Once a customer receives a product or service from a business, they receive an invoice. With invoice factoring, the business can now "sell" this invoice to their chosen factoring company. In return, the business will receive a cash advance, somewhere between 70% and 90% of the value of the invoice. Now that the business has cash in-hand they're free to cover payroll and rent, take on new work, buy new equipment, invest in new technology, and even be on the receiving end of early-pay discounts from suppliers. Once the invoice has been paid to the factoring company the business will receive the remainder of the funds, less the agreed-upon factoring fee, which is typically based on the value and term of the invoice.

 

Invoice factoring results in a win-win-win situation for all three parties: the business concerned receives immediate cash on the invoice submitted, the customer enjoys favorable payment terms, and the invoice factoring company earns their fee.

 

Comparing Invoice Factoring with Traditional Bank Financing

 

The difference between invoice factoring and bank financing is that invoice factoring is not a debt, and it's this fact most businesses find appealing. As a business, you sell your Accounts Receivable to the factor and you receive a cash advance - that's all there is to it. It's up to you what you do with the funds because no debt means no restrictions.

Short exercise 1: According to the passage on invoice factoring, how large is the cash advance a business receives when it sells an invoice?

(Stored data entries)
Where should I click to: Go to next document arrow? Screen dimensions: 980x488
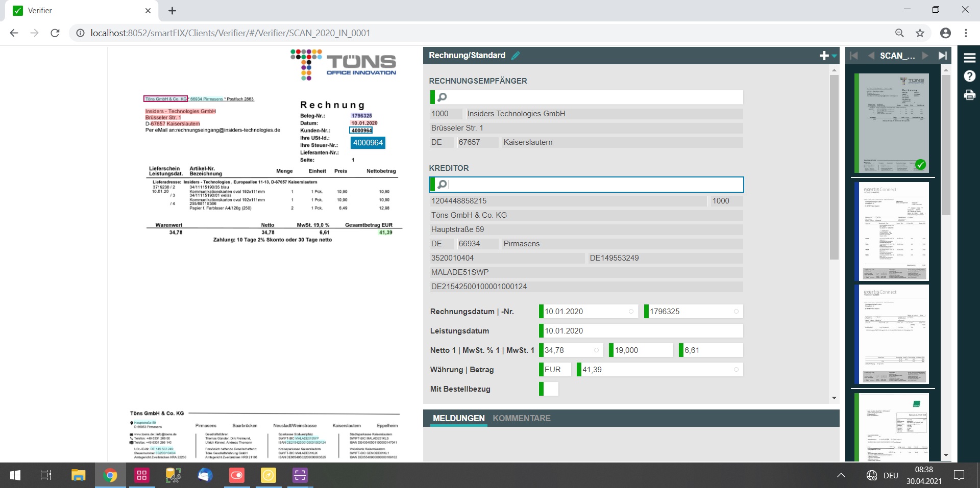click(925, 56)
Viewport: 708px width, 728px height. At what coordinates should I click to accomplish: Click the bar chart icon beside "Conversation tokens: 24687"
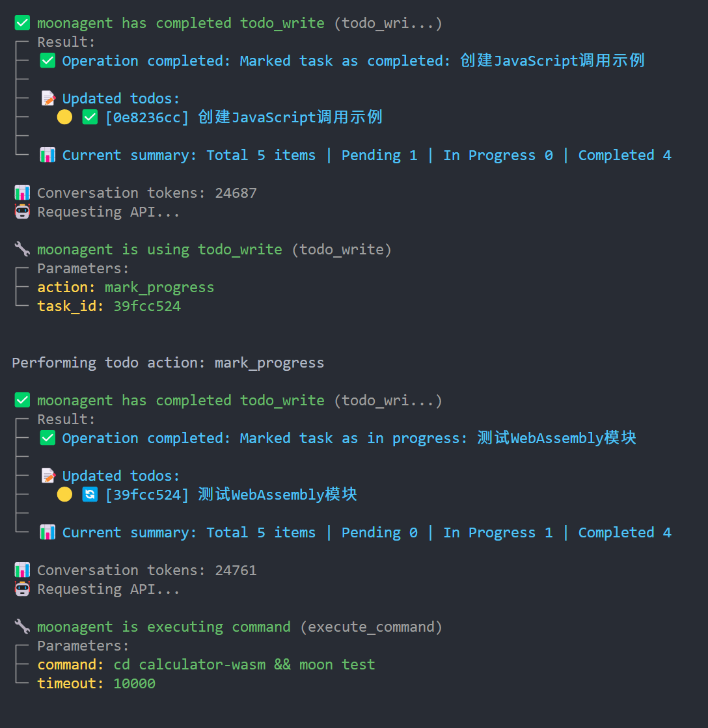[22, 193]
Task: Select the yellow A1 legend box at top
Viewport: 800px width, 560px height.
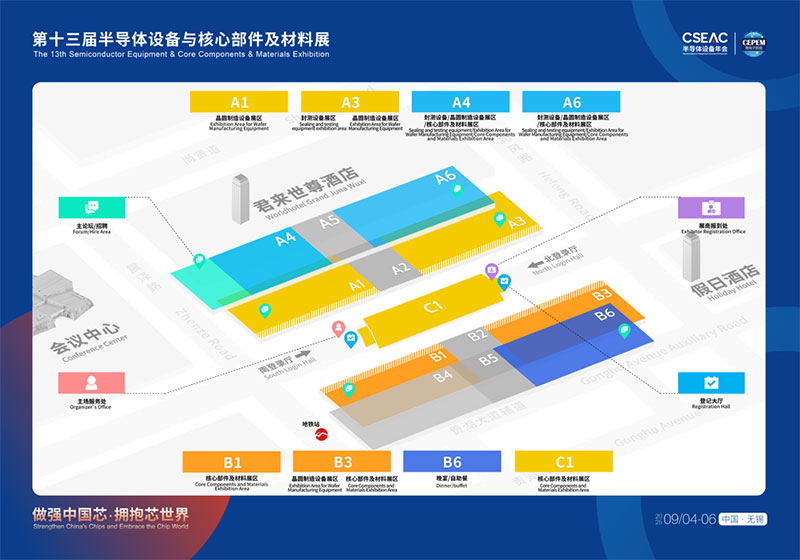Action: (x=239, y=102)
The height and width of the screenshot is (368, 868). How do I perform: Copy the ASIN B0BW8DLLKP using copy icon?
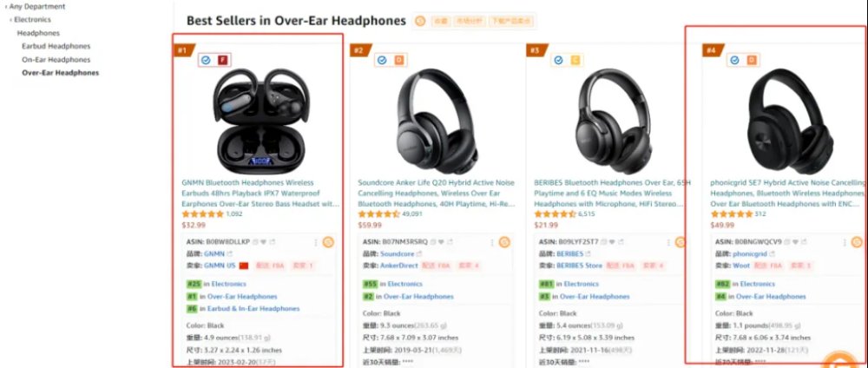[x=255, y=242]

Short exercise 2: Select every line in the records above that contains the word "width".

Written response 1: Between 70% and 90% of the invoice's value.

Written response 2:
Viewport: 708px width, 728px height. At what coordinates should I click to accomplish: Click the bar chart icon beside "Conversation tokens: 24687"
Viewport: 800px width, 560px height.
The height and width of the screenshot is (368, 868). How do I perform: Copy the ASIN B0BW8DLLKP using copy icon?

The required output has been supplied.